:: Dataset entries ::

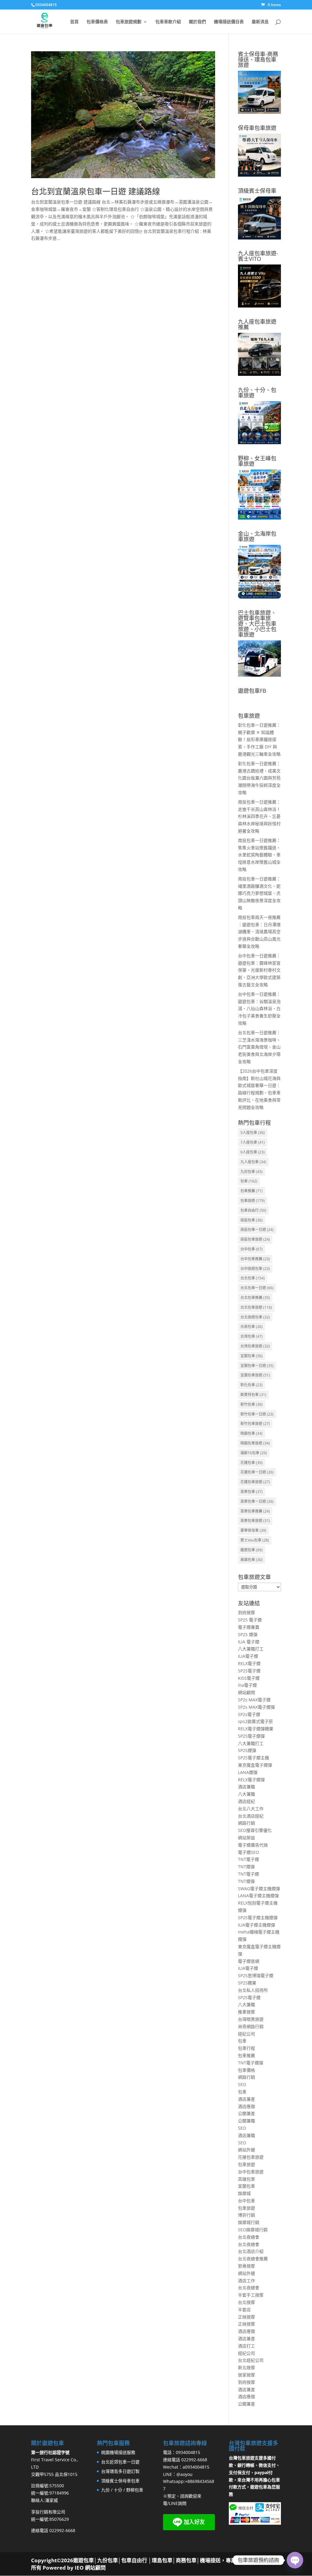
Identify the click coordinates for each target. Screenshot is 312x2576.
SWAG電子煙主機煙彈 (259, 1888)
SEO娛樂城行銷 (253, 2229)
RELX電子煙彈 (251, 1780)
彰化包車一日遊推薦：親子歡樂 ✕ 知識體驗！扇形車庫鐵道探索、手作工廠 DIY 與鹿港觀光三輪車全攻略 (259, 739)
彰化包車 (251, 1384)
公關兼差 (246, 2113)
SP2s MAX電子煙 (254, 1700)
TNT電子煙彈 (250, 2063)
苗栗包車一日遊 (257, 1501)
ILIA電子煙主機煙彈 (256, 1925)
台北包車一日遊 (257, 1287)
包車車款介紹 (168, 22)
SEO (242, 2084)
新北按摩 (246, 2367)
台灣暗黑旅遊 (251, 2019)
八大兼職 (246, 1794)
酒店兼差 (246, 2099)
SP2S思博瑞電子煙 (255, 1975)
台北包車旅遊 (256, 1307)
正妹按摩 (246, 2317)
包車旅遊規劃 (128, 22)
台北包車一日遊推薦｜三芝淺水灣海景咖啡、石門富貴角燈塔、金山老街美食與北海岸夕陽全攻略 (259, 1047)
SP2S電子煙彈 (251, 1736)
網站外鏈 (246, 2150)
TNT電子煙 (248, 1859)
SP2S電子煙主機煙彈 (258, 1917)
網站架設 (246, 1837)
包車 (248, 1181)
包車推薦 (251, 1190)
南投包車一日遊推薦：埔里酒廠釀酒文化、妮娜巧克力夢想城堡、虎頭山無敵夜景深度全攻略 (259, 893)
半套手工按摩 (251, 2295)
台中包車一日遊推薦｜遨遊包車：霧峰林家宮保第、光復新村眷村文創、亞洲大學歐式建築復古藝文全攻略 (259, 970)
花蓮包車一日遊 (257, 1472)
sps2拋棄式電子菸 (255, 1721)
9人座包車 (252, 1152)
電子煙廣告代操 (253, 1845)
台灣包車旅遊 (255, 1346)
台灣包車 (251, 1336)
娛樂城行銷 (248, 2222)
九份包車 (251, 1171)
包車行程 (246, 2048)
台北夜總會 (248, 2237)
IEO (78, 2567)
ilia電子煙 (247, 1685)
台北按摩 (246, 2302)
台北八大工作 (251, 1808)
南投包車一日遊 (257, 1229)
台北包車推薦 (255, 1297)
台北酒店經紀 (251, 1816)
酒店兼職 (246, 1787)
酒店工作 (246, 2280)
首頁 (74, 22)
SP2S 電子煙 (250, 1620)
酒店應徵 (246, 2106)
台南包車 (251, 1326)
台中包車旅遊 (251, 2172)
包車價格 (246, 2070)
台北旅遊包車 (255, 1317)
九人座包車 (253, 1161)
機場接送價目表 (229, 22)
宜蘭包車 (251, 1355)
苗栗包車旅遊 (255, 1520)
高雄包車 (251, 1559)
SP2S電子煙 (249, 1671)
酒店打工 (246, 2346)
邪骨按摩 (246, 2266)
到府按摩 (246, 1612)
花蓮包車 (251, 1462)
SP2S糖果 (247, 1983)
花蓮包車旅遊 (255, 1481)
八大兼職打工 (251, 1649)
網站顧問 (246, 1692)
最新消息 (260, 22)
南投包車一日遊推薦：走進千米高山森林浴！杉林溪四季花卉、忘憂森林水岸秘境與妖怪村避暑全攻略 (259, 816)
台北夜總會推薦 (253, 2258)
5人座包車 (252, 1132)
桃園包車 (251, 1433)
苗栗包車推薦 (255, 1511)
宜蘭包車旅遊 (255, 1375)
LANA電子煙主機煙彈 (258, 1895)
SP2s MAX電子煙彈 (256, 1707)
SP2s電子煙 (249, 1714)
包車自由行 (253, 1210)
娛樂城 (244, 2193)
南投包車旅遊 (255, 1239)
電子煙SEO (248, 1852)
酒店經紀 (246, 1801)
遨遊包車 (251, 1549)
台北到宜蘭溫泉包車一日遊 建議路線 (95, 191)
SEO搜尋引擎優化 (255, 1830)
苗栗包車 (251, 1491)
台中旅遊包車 (255, 1268)
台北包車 (252, 1278)
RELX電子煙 (249, 1663)
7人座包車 (252, 1142)
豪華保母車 (253, 1530)
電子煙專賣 (248, 1627)
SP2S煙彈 (247, 1750)
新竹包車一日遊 (257, 1414)
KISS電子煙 (249, 1678)
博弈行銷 (246, 2215)
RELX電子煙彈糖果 (255, 1729)
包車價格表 (97, 22)
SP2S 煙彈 (247, 1634)
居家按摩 (246, 2375)
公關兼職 (246, 2121)
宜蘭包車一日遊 (257, 1365)
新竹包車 (251, 1404)
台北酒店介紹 (251, 2251)
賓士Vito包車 (254, 1540)
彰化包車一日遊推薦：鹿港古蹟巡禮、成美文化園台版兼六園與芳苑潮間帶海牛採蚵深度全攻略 (259, 778)
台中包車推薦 (255, 1258)
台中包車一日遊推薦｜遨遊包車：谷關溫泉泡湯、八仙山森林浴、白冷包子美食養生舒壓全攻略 (259, 1008)
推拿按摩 (246, 2012)
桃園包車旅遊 (255, 1443)
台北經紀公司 (251, 2360)
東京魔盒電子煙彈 (255, 1765)
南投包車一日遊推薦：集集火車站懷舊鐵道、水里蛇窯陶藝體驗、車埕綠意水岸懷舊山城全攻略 (259, 854)
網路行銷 (246, 1823)
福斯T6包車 (253, 1452)
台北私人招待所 (253, 1990)
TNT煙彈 (246, 1866)
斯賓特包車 (253, 1394)
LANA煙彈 (247, 1772)
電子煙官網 (248, 1961)
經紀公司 (246, 2034)
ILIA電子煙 (248, 1656)
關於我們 (197, 22)
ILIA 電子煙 (248, 1642)
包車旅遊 (252, 1200)
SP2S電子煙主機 (253, 1758)
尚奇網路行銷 (251, 2026)
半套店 (244, 2309)
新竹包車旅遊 (255, 1423)
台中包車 (251, 1249)
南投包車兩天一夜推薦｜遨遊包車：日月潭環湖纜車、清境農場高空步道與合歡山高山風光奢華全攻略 (259, 931)
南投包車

:::

Repeat precisely, and with nothing added, every line from the one containing "斯賓特包車 (253, 1394)" to the last line of the listing above.

__Response to the task__.
斯賓特包車 (253, 1394)
LANA煙彈 (247, 1772)
電子煙官網 (248, 1961)
經紀公司 (246, 2034)
ILIA電子煙 (248, 1656)
關於我們 (197, 22)
ILIA 電子煙 (248, 1642)
包車旅遊 (252, 1200)
SP2S電子煙主機 (253, 1758)
尚奇網路行銷 (251, 2026)
半套店 (244, 2309)
新竹包車旅遊 (255, 1423)
台中包車 (251, 1249)
南投包車兩天一夜推薦｜遨遊包車：日月潭環湖纜車、清境農場高空步道與合歡山高山風光奢華全攻略 (259, 931)
南投包車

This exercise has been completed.